J'en profite pour accélérer un peu, puis ça descend jusqu'à la Rue Carnot qui est la rue commerçante et piétonne de Berck. C'est très bien éclairé et on entend de nombreux encouragements. Avec mon bonnet de Noël, j'entends souvent des ''Allez le Père Noël''. Vraiment sympa cette course. Puis, tout au bout, on retrouve une plus grande obscurité en tournant à droite Avenue du Général de Gaulle. J'aperçois au bout sur ma gauche, la salle Kursaal. C'est vraiment la toute fin de course. Quand j'arrive au niveau de l'entrée de cette salle, je tourne à gauche et pénètre vraiment dans la salle. Quelques mètres à l'intérieur et je franchis la ligne d'arrivée 82ème/345 en 49'45''.


Un écran est mis à notre disposition juste à côté de la ligne d'arrivée afin de visualiser les arrivées en direct.
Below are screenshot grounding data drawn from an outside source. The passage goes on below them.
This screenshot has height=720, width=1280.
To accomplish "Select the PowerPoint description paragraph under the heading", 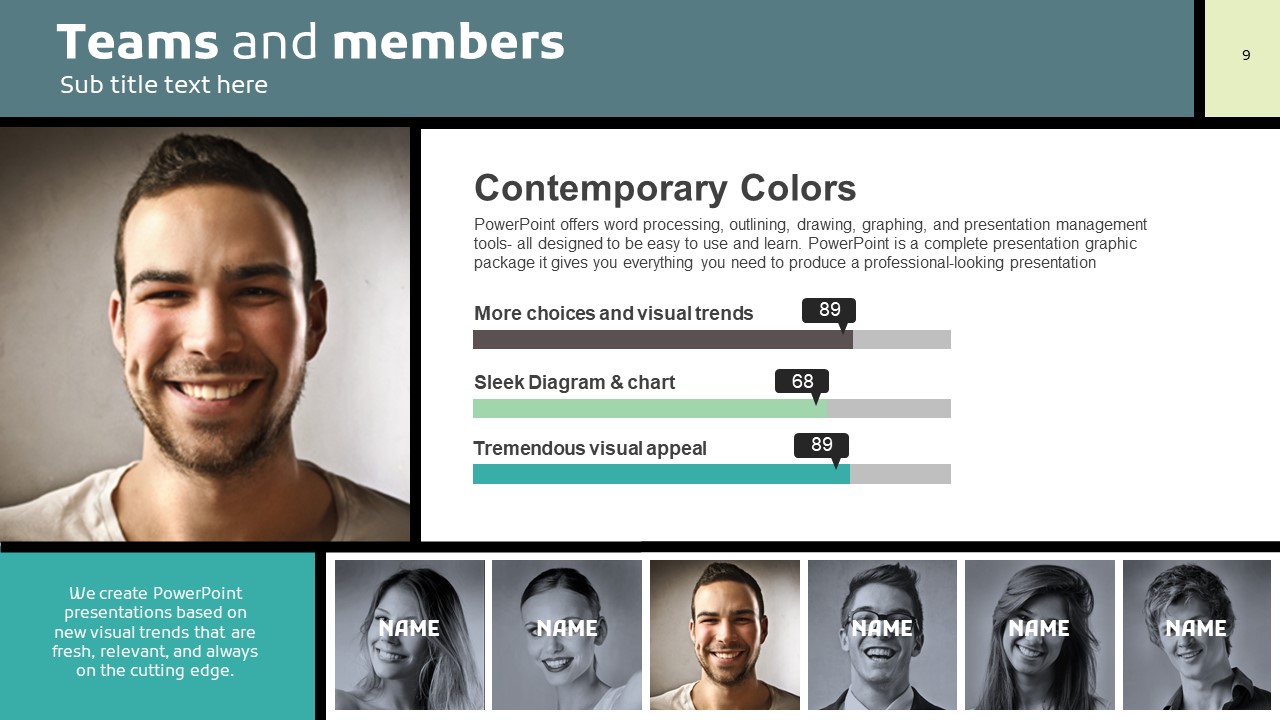I will click(x=810, y=244).
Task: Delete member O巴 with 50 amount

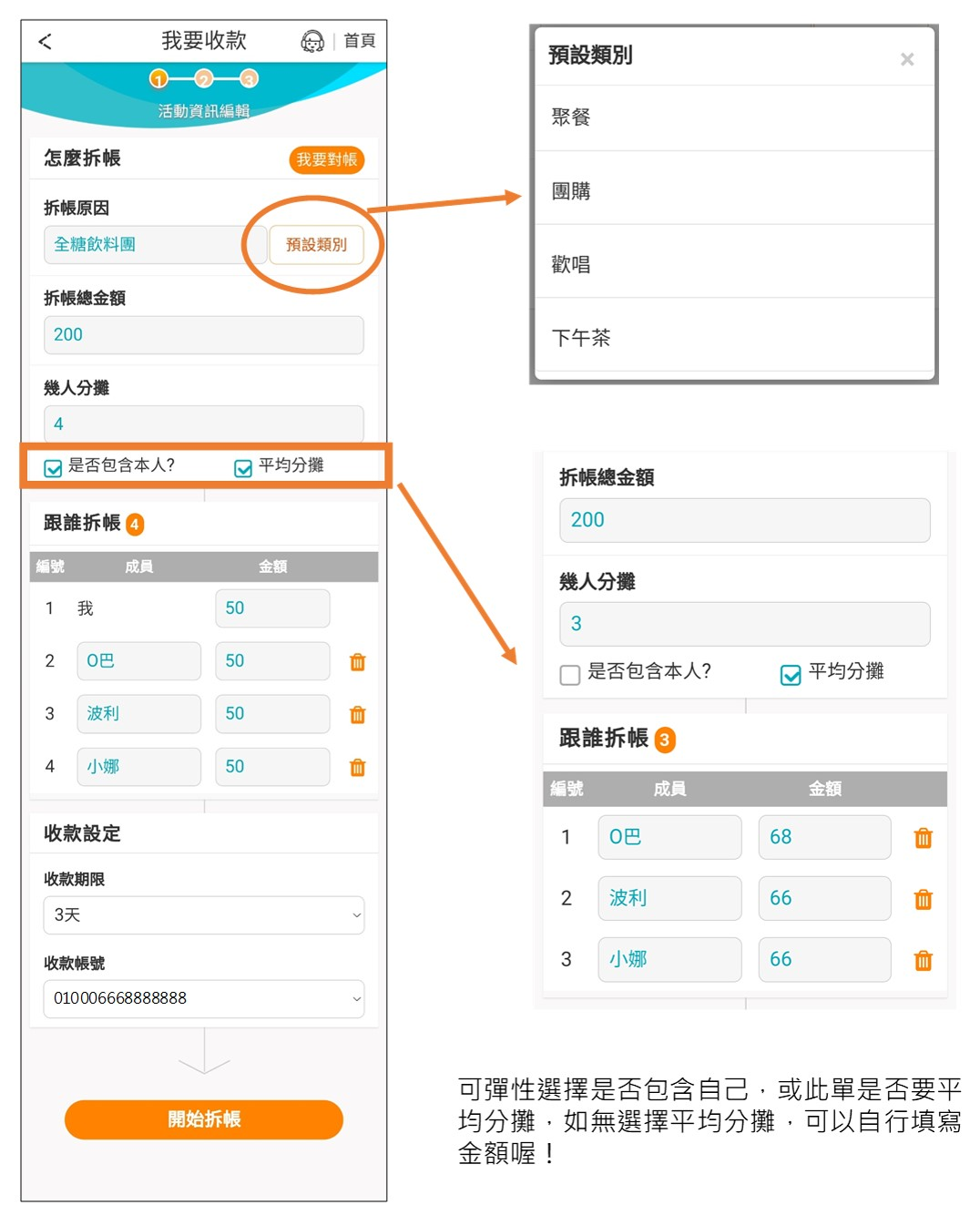Action: pos(357,662)
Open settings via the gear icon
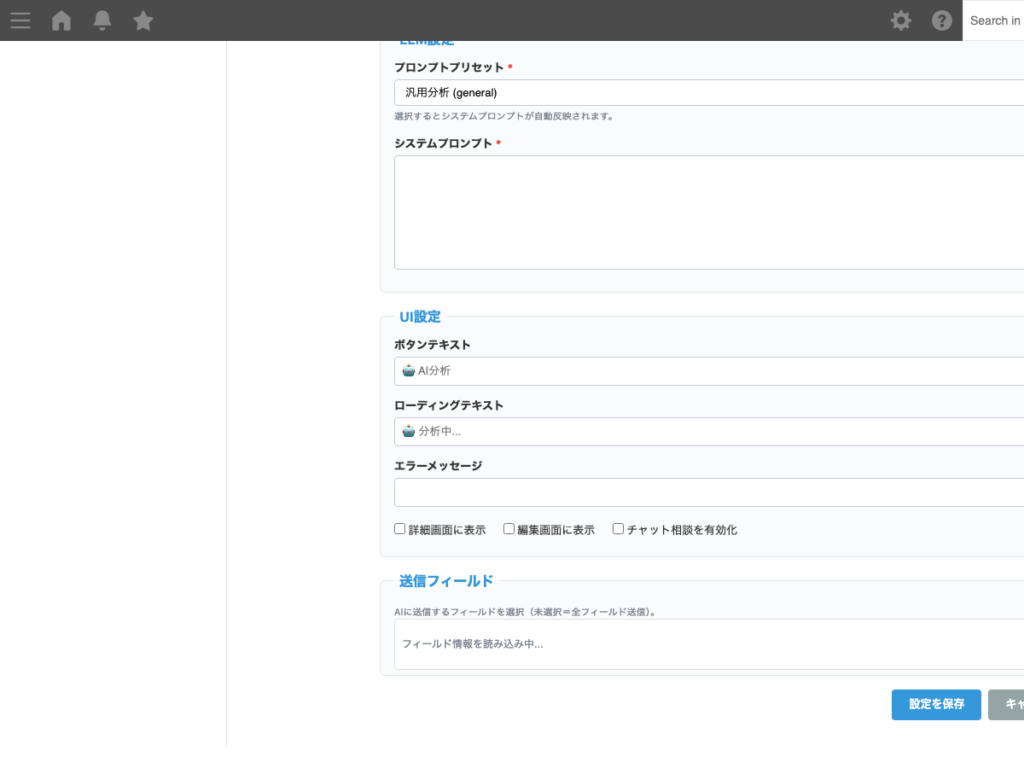Image resolution: width=1024 pixels, height=768 pixels. coord(901,20)
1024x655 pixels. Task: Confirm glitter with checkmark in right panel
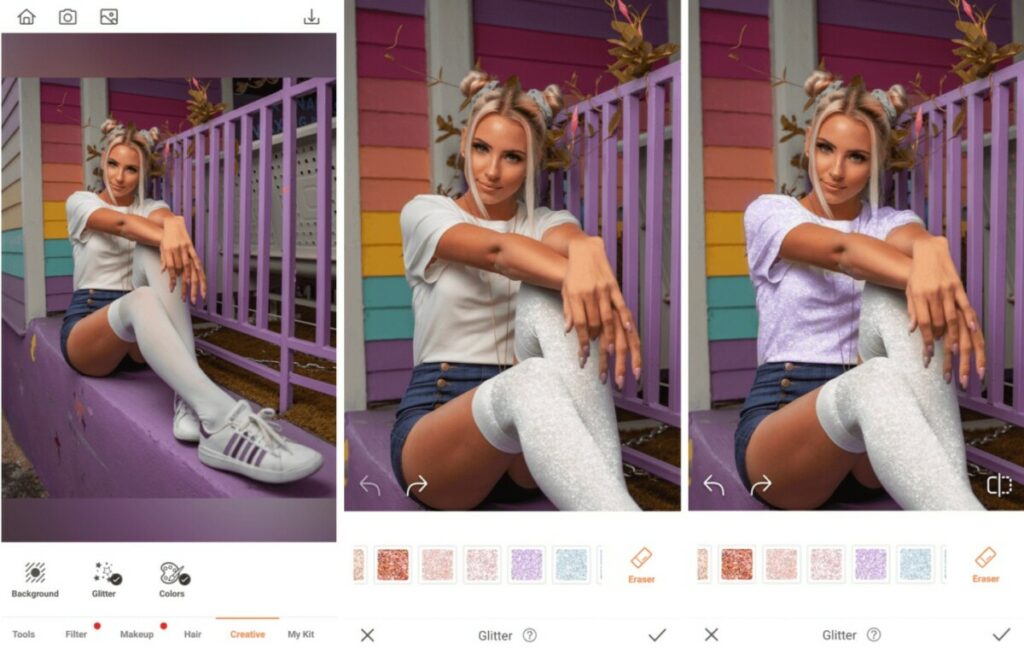1001,635
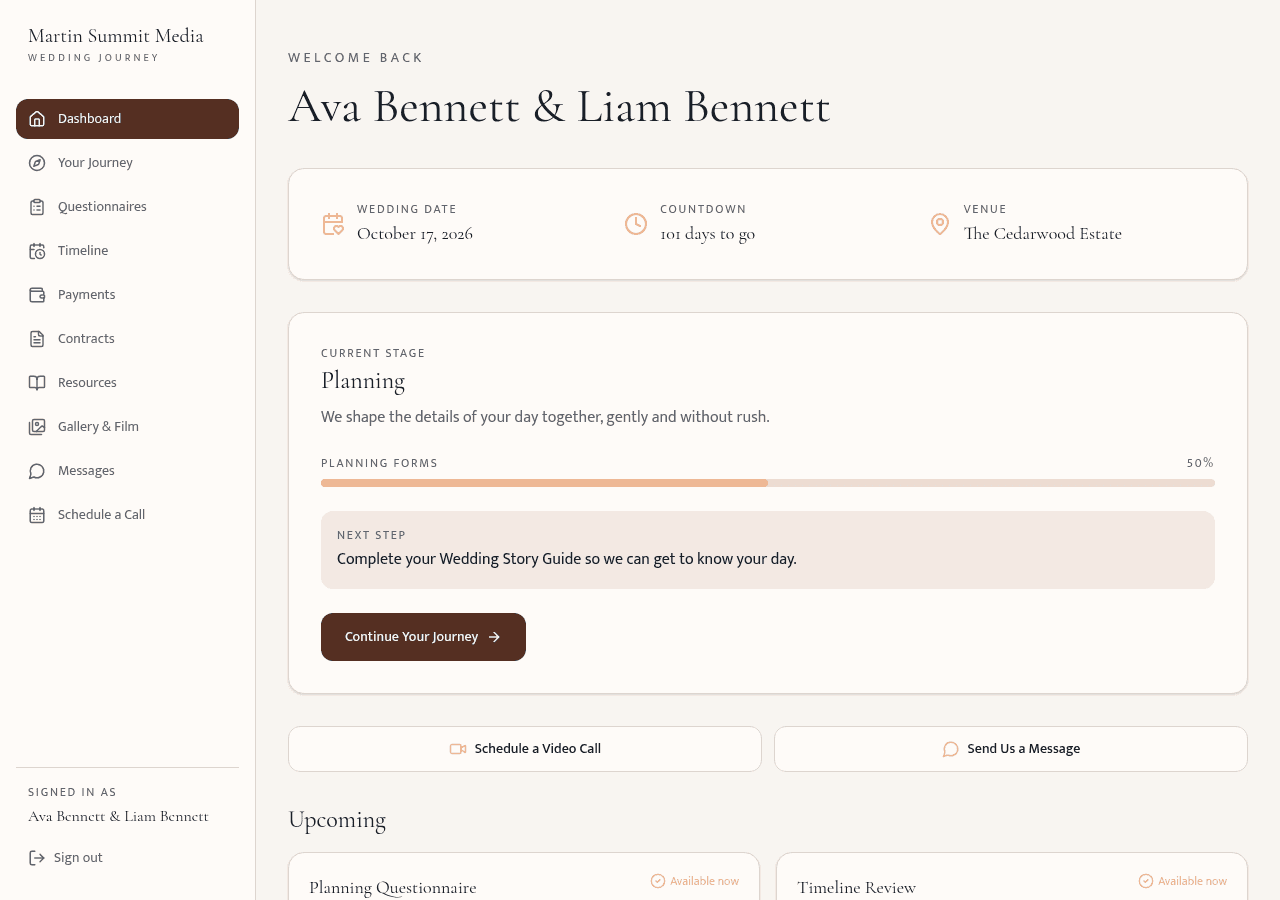Open the Timeline Review upcoming card
This screenshot has width=1280, height=900.
1012,877
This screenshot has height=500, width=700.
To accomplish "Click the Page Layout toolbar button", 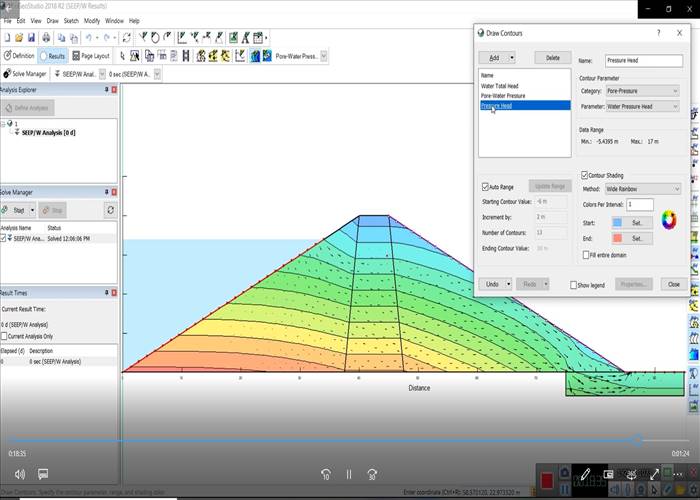I will click(x=91, y=56).
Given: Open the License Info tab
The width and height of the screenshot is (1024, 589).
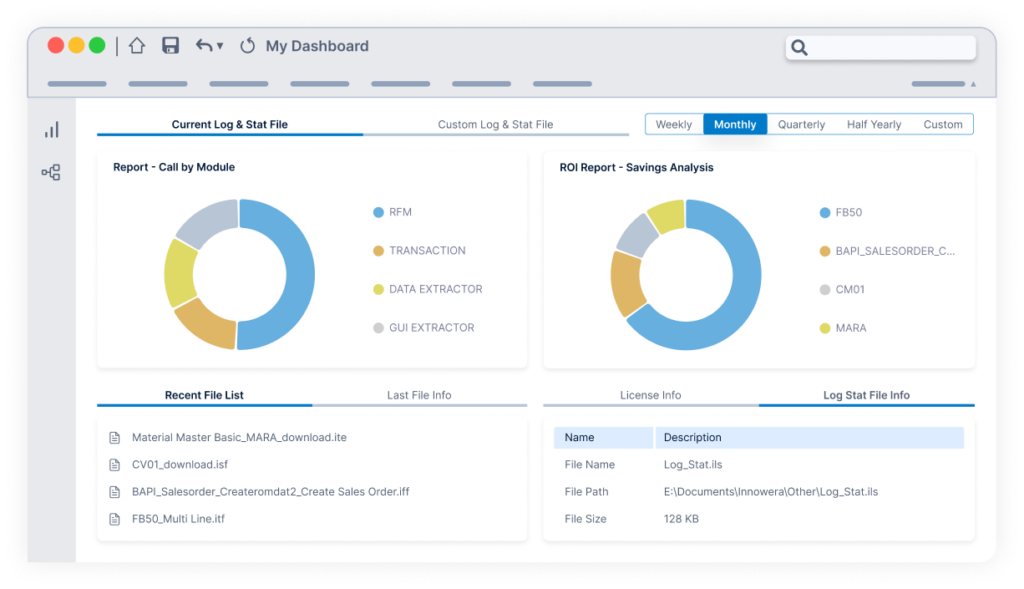Looking at the screenshot, I should pyautogui.click(x=651, y=395).
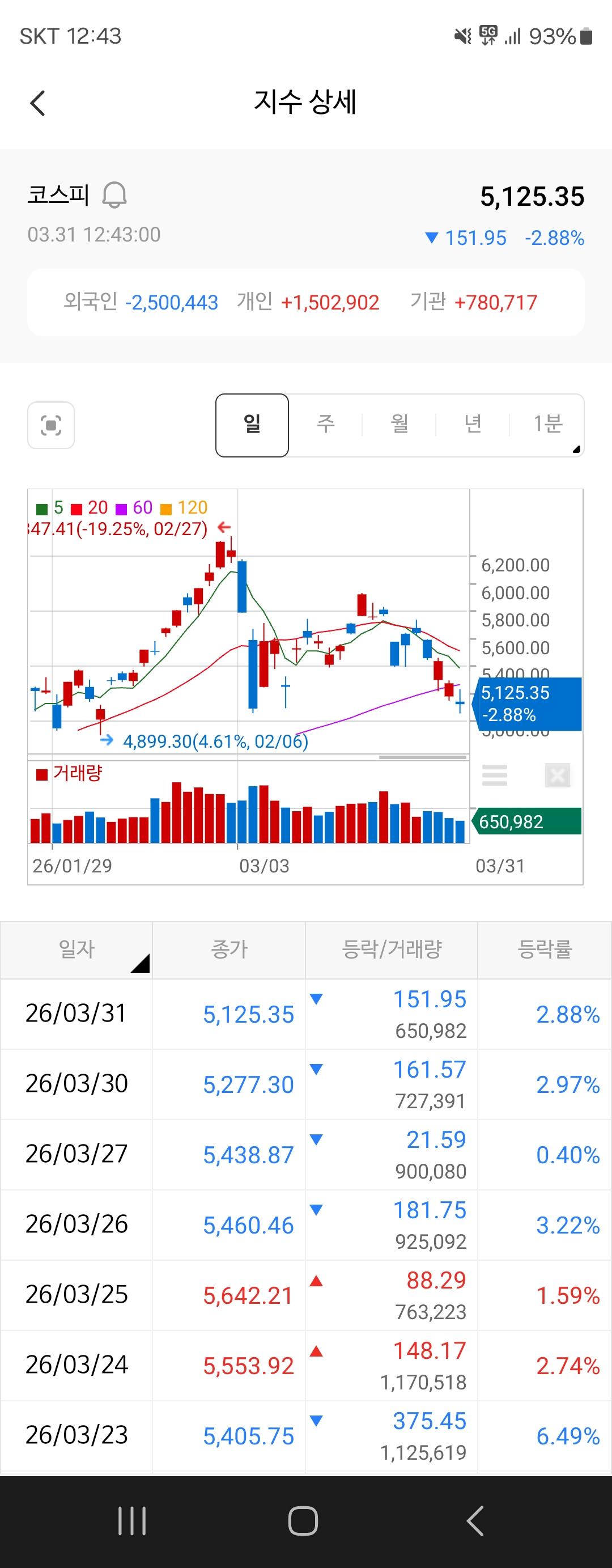Tap the chart horizontal scroll bar
Image resolution: width=612 pixels, height=1568 pixels.
click(422, 757)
C'est parfait tout ça. Je retrouve Christophe qui a terminé la course à la 9ème place au scratch et surtout à la première en catégorie master 1. Il attend sa chérie Géraldine, qui ne devrait plus tarder.




Je passe au ravitaillement final qui est fort sympa : fruits secs, pain d'épice, carrés de chocolat au lait, … et en boisson : eau, coca, chocolat chaud et … vin chaud. Du coca et de l'eau me conviennent bien. Je retourne à la voiture pour me changer. En chemin, je retrouve Jérémie, le coureur qui m'avait doublé sur la plage et avec qui on a discuté. On reprend notre discussion. Sans le savoir, on a fait une autre course commune le mois dernier. Vraiment très sympa, on se reverra très certainement bientôt en région parisienne. Après m'être changé, nous retournons à la salle Kursaal.


Passage à l'affichage des résultats et ça donne ceci :
9ème/345 en 41'45'' Christophe TACHON (CAP 21) –1er M1.
66ème/345 en 48'22'' Jérémie COHEN (Tri Torcy) –29ème Senior.
82ème/345 en 49'45'' Jeff BACQUET (Pontault AAC) –24ème M1.
149ème/345 en 55'04'' Laurent BRENET (Pass Running) –49ème M1.
189ème/345 en 58'45'' Géraldine LAMBERT (CAP 21) –6ème M1.

Je vais dire au revoir à Géraldine et Christophe puis nous allons nous restaurer au Burger King à la sortie de la ville avant de terminer notre voyage car on passe nos vacances dans la famille dans les alentours d'Abbeville (80). Normalement place au repos et aux soins, mais avec moi rien n'est jamais sûr ! Un grand merci aux bénévoles, ainsi qu'à l'organisation. Etant blessé, j'avais hésité à me présenter au départ de la course, mais je n'ai aucun regret d'être venu. J'ai A D O R E ! A l'année prochaine Berck !!!